About this exercise:
Write the next part of the blog post below about soft skills, picking up right after its final sentence.

Demystifying Soft Skills!

January 7, 2012
Dilip Saraf

 

Many of my clients are individual contributors vying to become managers. Others are already managers and are dreaming about executive positions. In such cases one of the recurring themes that comes up is the demonstration of their “soft skills.” There is such misapprehension around this phrase that I decided to devote an entire blog to this topic!

First of all, many up-and-coming managers think that management itself is a soft skill. They believe that the hard skills they have learned stem from their knowledge of the technical area of their expertise.

Contrary to common belief knowing how to manage is also a hard skill. For example, a manager is expected to perform the four functions of managing: Lead, Plan, Organize, and Establish Controls. Each one of these functions has its own tasks under them, with the attendant rules for making those tasks efficiently executable. Ironically, some believe that to be a good manager one must be “soft” in exercising their managerial authority.

Nothing could be further from the truth.

For a manager—or for anyone, for that matter—getting things done through others requires knowing what makes people tick. The technical skills that stem from your expertise as well as your managerial skills that allow you to get things done as a result of your position, both constitute hard skills. The soft skills stem from your ability to get others to do what needs to be done, despite your authority or influence, and not because of it!

Data shown:
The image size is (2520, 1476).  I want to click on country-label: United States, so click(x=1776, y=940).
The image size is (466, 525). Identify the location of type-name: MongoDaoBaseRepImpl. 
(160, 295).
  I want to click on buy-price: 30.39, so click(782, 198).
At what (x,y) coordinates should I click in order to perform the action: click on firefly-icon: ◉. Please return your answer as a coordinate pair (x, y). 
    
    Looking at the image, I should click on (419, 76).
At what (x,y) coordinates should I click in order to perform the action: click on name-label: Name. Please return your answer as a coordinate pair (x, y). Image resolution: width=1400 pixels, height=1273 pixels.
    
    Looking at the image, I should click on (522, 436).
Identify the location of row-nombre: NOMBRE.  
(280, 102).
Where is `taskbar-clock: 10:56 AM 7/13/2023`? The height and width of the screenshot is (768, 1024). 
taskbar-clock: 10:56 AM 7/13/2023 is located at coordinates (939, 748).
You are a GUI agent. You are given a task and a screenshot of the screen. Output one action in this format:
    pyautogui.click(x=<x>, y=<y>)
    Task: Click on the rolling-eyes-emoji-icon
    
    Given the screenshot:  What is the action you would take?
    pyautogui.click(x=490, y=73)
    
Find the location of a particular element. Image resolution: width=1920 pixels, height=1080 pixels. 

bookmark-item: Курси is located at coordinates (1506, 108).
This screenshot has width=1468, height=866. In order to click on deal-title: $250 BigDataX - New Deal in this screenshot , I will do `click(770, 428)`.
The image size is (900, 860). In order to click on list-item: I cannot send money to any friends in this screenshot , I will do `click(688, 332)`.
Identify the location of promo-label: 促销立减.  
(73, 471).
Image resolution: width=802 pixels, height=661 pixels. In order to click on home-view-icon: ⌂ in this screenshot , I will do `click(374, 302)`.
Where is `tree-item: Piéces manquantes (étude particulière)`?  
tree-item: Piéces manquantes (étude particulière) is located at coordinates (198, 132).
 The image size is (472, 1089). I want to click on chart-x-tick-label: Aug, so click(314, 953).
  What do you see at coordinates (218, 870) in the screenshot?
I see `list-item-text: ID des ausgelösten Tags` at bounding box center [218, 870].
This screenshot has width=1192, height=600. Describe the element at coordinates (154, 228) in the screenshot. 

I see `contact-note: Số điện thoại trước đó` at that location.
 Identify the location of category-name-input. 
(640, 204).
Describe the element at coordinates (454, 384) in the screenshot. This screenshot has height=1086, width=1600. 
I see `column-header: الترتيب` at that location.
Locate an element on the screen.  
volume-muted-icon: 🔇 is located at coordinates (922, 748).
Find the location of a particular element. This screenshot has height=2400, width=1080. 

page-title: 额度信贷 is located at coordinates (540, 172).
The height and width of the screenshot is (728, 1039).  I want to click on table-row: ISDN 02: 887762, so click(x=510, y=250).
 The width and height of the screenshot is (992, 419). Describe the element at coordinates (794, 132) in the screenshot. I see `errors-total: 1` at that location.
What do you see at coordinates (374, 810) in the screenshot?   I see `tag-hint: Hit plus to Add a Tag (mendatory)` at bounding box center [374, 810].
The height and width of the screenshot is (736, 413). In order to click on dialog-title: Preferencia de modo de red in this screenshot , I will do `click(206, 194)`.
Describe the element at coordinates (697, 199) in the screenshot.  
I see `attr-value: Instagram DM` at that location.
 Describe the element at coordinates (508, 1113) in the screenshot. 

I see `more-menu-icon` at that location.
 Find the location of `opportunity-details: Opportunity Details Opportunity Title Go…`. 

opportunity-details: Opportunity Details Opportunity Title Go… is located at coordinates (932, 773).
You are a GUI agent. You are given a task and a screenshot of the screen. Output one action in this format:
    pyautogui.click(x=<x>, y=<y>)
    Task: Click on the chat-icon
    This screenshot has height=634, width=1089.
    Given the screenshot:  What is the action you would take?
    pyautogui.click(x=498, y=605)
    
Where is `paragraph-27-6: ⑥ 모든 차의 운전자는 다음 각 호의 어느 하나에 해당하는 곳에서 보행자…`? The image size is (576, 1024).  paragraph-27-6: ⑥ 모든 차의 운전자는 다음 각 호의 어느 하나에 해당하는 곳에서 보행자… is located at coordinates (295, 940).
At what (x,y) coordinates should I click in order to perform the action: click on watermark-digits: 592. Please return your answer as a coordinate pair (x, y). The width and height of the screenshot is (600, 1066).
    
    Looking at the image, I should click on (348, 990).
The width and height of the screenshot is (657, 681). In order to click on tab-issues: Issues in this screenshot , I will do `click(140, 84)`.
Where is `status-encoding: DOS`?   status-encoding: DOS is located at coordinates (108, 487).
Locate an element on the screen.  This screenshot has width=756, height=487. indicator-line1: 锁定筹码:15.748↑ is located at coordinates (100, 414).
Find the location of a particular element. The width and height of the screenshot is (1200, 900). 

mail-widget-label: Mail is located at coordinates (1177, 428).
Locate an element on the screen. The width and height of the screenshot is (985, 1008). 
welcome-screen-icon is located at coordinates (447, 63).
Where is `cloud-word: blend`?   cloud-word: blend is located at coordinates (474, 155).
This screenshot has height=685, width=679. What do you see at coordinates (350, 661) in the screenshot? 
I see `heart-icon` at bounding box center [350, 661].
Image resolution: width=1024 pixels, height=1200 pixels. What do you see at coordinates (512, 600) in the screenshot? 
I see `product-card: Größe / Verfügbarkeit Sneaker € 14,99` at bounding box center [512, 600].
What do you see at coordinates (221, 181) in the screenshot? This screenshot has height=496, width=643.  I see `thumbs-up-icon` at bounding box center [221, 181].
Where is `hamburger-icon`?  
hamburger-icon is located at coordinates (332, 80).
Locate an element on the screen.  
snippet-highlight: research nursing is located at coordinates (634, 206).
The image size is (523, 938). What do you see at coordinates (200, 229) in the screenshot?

Task answer:
Let me explain:

Someone in a managerial authority has the power to order their subordinates to do what they want done. Although this is how hierarchical management structure functions, a person in a managerial position can be much more effective in how they get their team members to respond to their needs if they take a more human approach to what they are trying to accomplish. So, if you can exercise your leadership authority and not your managerial power to persuade someone, who works for you, to get them to respond to your needs as if they are responding to their own, then you have succeeded in persuading them to own that task. A leader influences by virtue of creating willing followership; a manager gets things done by ordering others around. You are an effective manager when you are able to get things done merely by virtue of your leadership authority! By applying this subtle shift in how you approach getting work done through those who report to you, you have mastered the necessary soft skill. If you understand this subtle difference then you have began to appreciate what the “soft skills” are all about.

The best demonstration of one’s soft skills comes from how they approach others when they want you to do something for them merely through the power of influence—and not authority. I often get Introduction requests when someone in my LinkedIn network wants me to connect them to a hiring manager I know. Even though the managerial job that they they are after specifically asks for “demonstrated soft skills,” their approach to how they go about this simple step in their pursuit of this opportunity betrays their lack of those very soft skills that they are expected to have!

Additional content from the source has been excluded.